Under this regime, a person who, alone or acting in concert, acquires voting securities representing 33.3% of the voting rights in a target company must launch a mandatory offer for the remaining shares at a fair price. In such cases, the bidder is required to prepare an offer document and submit it to the CSSF according to the procedure and modalities set out in the Takeover Law. The key threshold is the acquisition of 33.3% of the voting rights in the target, which triggers the obligation to launch a mandatory bid. The process is strictly determined by the Takeover Law. Voluntary offers, ie, offers falling outside of the scope of the mandatory bid, are subject to less regulation.
Funding
Under this framework, a bidder must ensure that it is able to satisfy in full any cash offered and must take appropriate measures to secure the implementation of the offer before the respective announcement of the bid. As a result, the offer document must also include information regarding the financing of the transaction. In practice, even though the legislation does not impose a formal “certain funds” requirement, bidders typically secure firm financing commitments in advance in order to demonstrate that the offer can be completed, in line with market practice in other EU countries.
Squeeze Out
The Takeover Law provides that, when as a result of an offer (mandatory or voluntary) addressed to all of the holders of voting securities of the target, the bidder holds voting securities representing not less than 95% of the share capital conferring voting rights to which the offer relates and 95% of the voting rights in the target, the bidder may require the holders of the remaining voting securities to sell those securities to the bidder. The price offered for such securities must be a “fair price”, to be determined in accordance with the requirements of the Takeover Law.

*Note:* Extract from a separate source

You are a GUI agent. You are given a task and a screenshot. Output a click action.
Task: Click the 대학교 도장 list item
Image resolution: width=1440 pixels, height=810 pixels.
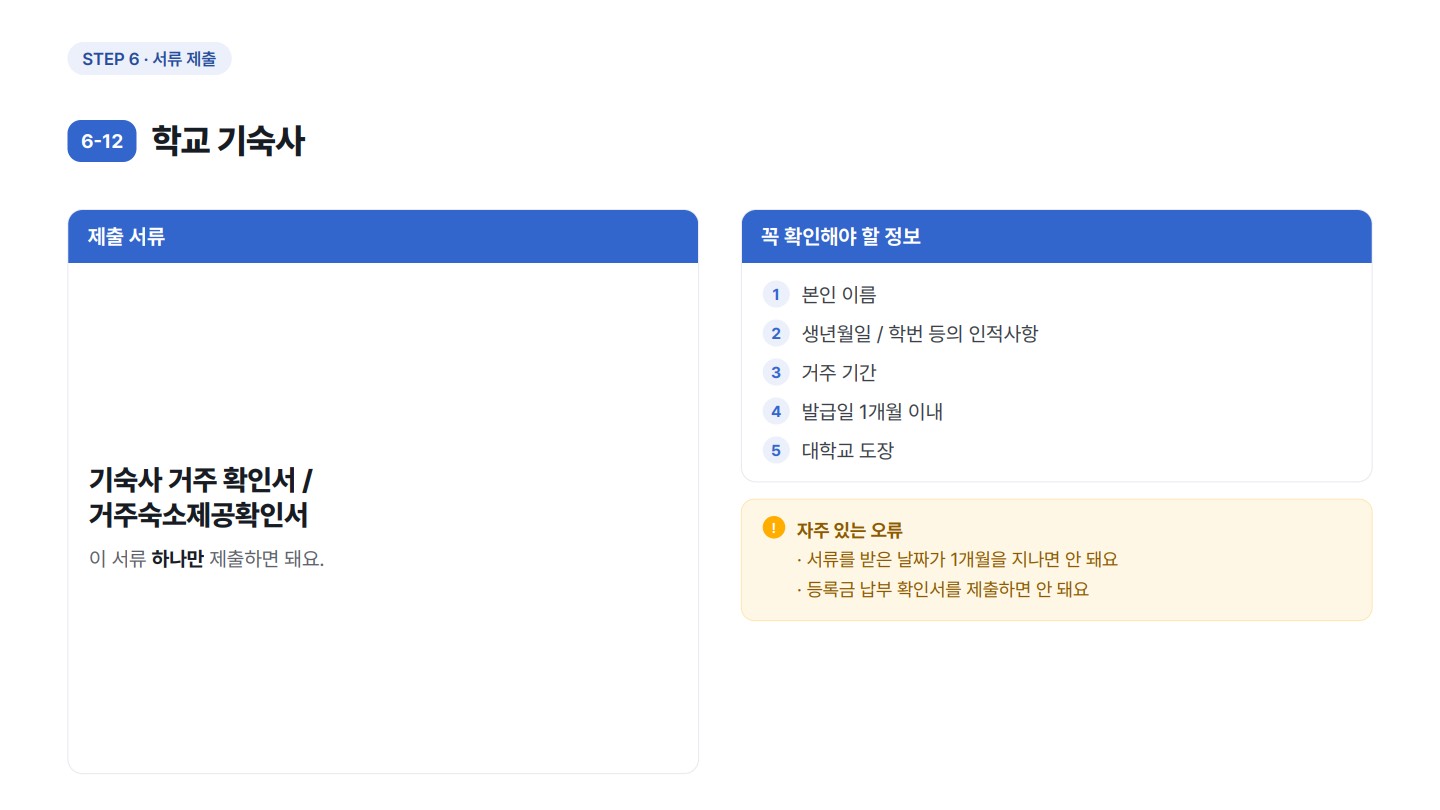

In addition to the squeeze-out mechanism provided for by the Takeover Law, an alternative squeeze-out mechanism is provided for by the law of 21 July 2012 on the squeeze-out and sell-out of securities of companies admitted or having been admitted to trading on a regulated market or which have been subject to a public offer.
Beyond the aspects discussed above, there are no other major considerations of particular relevance to acquisition finance transactions in Luxembourg.